Les experts en armes chimiques de l'ONU ont repris leur travail, mercredi, dans les faubourgs de Damas qui auraient été frappés par une attaque chimique la semaine dernière, mais il leur faudra encore quatre jours pour compléter leur enquête, selon le secrétaire général des Nations unies, Ban Ki-moon.

« Ils travaillent très fort, dans des circonstances très très dangereuses », a dit M. Ban lors d'une conférence de presse tenue à La Haye, aux Pays-Bas. « Laissons-les conclure leurs travaux pendant quatre jours, et ensuite nous ferons des analyses scientifiques avec des experts. »

« Ensuite, je crois que nous devrons faire rapport au Conseil de sécurité pour toute action », a-t-il ajouté.

L'équipe d'experts de l'ONU a effectué sa deuxième journée d'inspection mercredi, dans des banlieues de Damas détenues par les opposants au régime du président Bachar Al-Assad.

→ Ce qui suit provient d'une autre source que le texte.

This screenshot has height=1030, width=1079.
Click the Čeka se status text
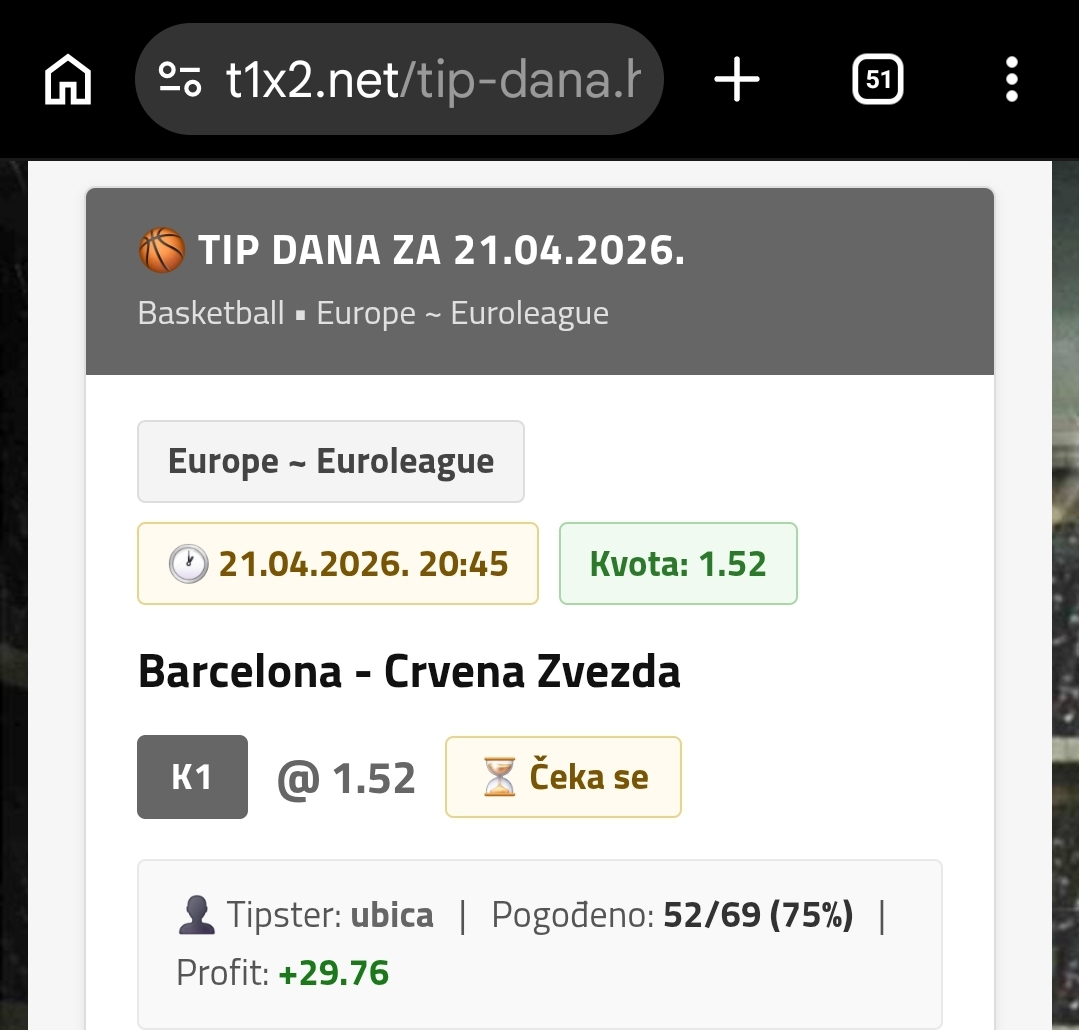[588, 778]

Après une première sortie mouvementée dans les environs de Damas, lundi, elle avait dû demeurer à son hôtel, mardi, en raison de désaccords entre le régime et les rebelles au sujet des conditions de sécurité entourant leurs déplacements.

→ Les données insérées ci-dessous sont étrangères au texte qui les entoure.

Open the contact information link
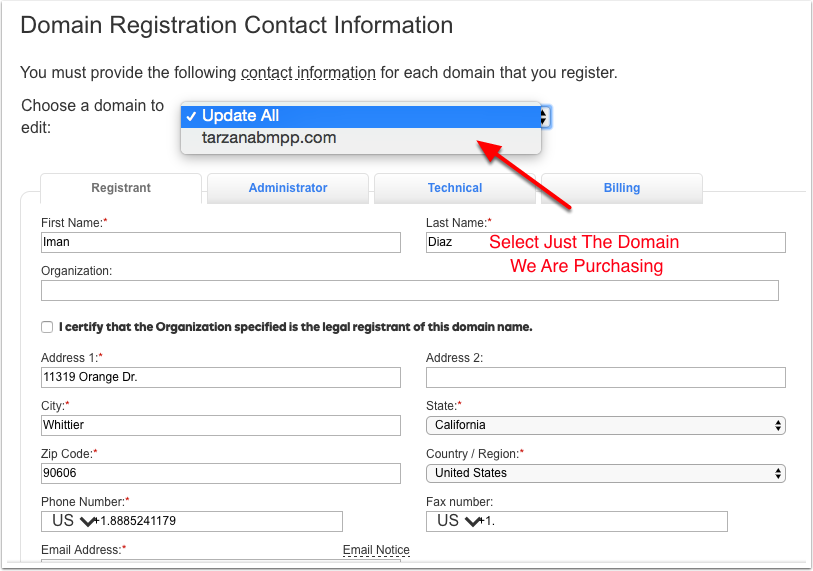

« Ils sont parvenus à la ville de Maleiha et sont maintenant escortés par les rebelles », avait préalablement déclaré Salam Mohammed, un membre de l'opposition joint par Reuters.

Lundi, les enquêteurs s'étaient notamment rendus à Mouadimiya, dans le sud-ouest de la capitale. Le secrétaire général de l'ONU, Ban Ki-moon, avait fait savoir que les experts avaient pu « visiter deux hôpitaux », « parler à des témoins, des survivants et des médecins » et « recueillir des échantillons ».

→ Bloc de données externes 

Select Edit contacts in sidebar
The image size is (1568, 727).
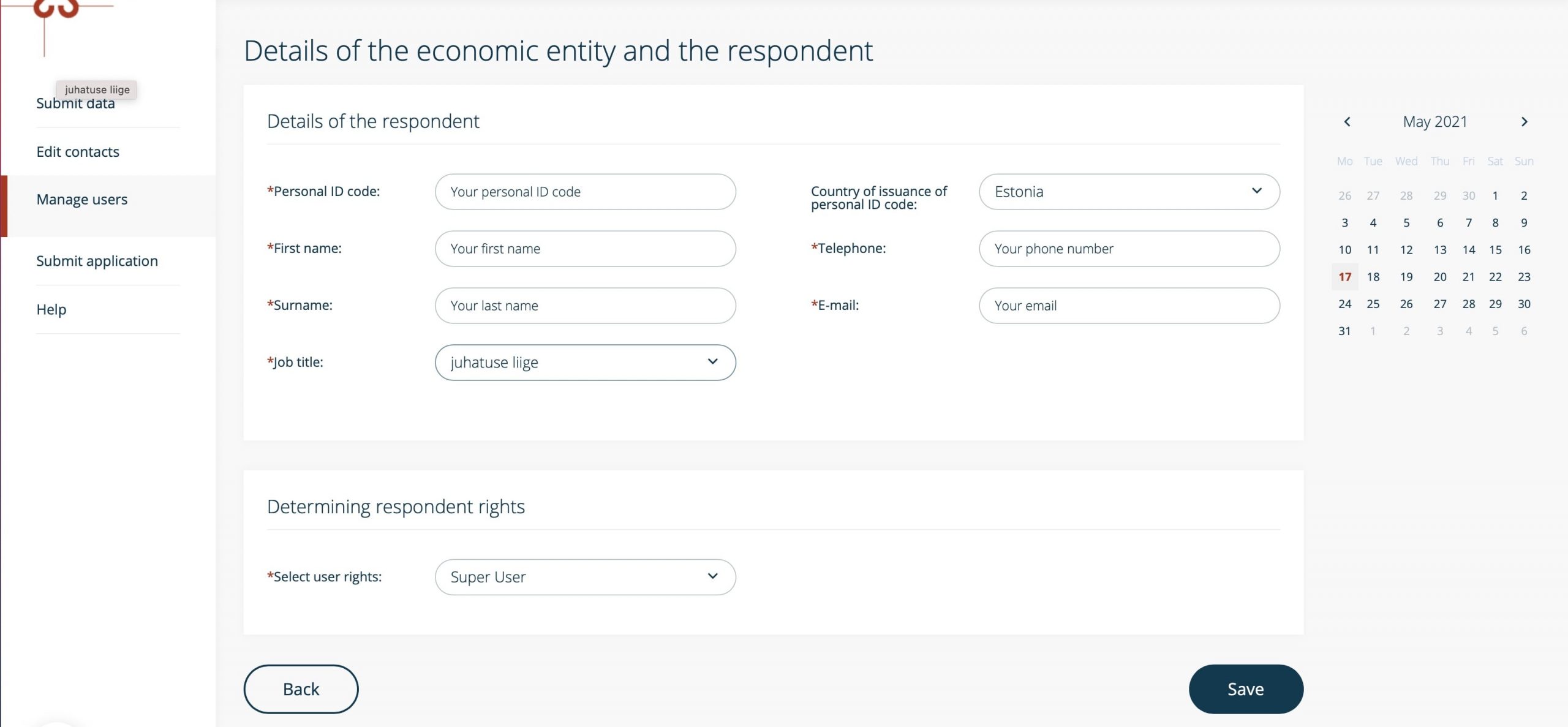(x=78, y=152)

Les rebelles accusent le président Al-Assad d'avoir utilisé des roquettes remplies de gaz toxique sur des civils, le 21 août, dans des quartiers de la banlieue de Damas, faisant un grand nombre de morts.

Le régime syrien nie formellement ces allégations, mais cela n'a guère convaincu les États-Unis, la France et le Royaume-Uni, qui l'accusent ouvertement d'être responsable de cette attaque, et qui discutent de la possibilité d'une intervention militaire dans le pays.

Damas, entre crainte et espoir

À Damas, les forces gouvernementales auraient évacué la plupart des centres de commandement et des bâtiments militaires en vue de cette intervention anticipée, si l'on en croit des habitants de la capitale et des sources proches de l'opposition interrogés par Reuters. 

Selon les mêmes sources, des bâtiments de l'état-major des forces armées, le quartier général de l'armée de l'air et le siège des forces de sécurité auraient notamment évacués en partie. Aucun mouvement massif de matériel militaire n'est cependant signalé.

La vie semble néanmoins suivre son cours dans les quartiers du centre de la capitale épargnés par le conflit. Les commerces sont ouverts, et la circulation bat son plein sur les grandes artères de la ville.

L'appréhension est tout de même palpable. Des résidents de la capitale ont notamment commencé à se constituer des réserves d'eau et de provisions.

« La grande crainte, c'est qu'ils fassent les mêmes erreurs qu'en Libye et en Irak, prédit un quinquagénaire prénommé Ziad. Ils toucheront des cibles civiles et ils clameront que c'était par erreur, mais nous nous ferons tuer par milliers ».

Comme la presse locale, certains habitants de la capitale s'attendent à voir les frappes occidentales débuter avant la fin de la semaine et cesser rapidement.

« Si je le pouvais, je quitterais la ville jusqu'à ce que ce soit terminé. Ce ne sera qu'une question de jours », assure Haïtham, interrogé à Hameh, un quartier du nord de Damas.

Ce fonctionnaire à la retraite hostile à Bachar Al-Assad dresse un parallèle avec les frappes israéliennes de janvier et de mai, qui ont visé un centre de recherche militaire proche de chez lui.

La perspective de telles frappes n'a pas enrayé la routine qui s'organise de longue date autour des coupures de courant et des pénuries alimentaires dues au conflit, mais le sujet alimente abondamment les conversations.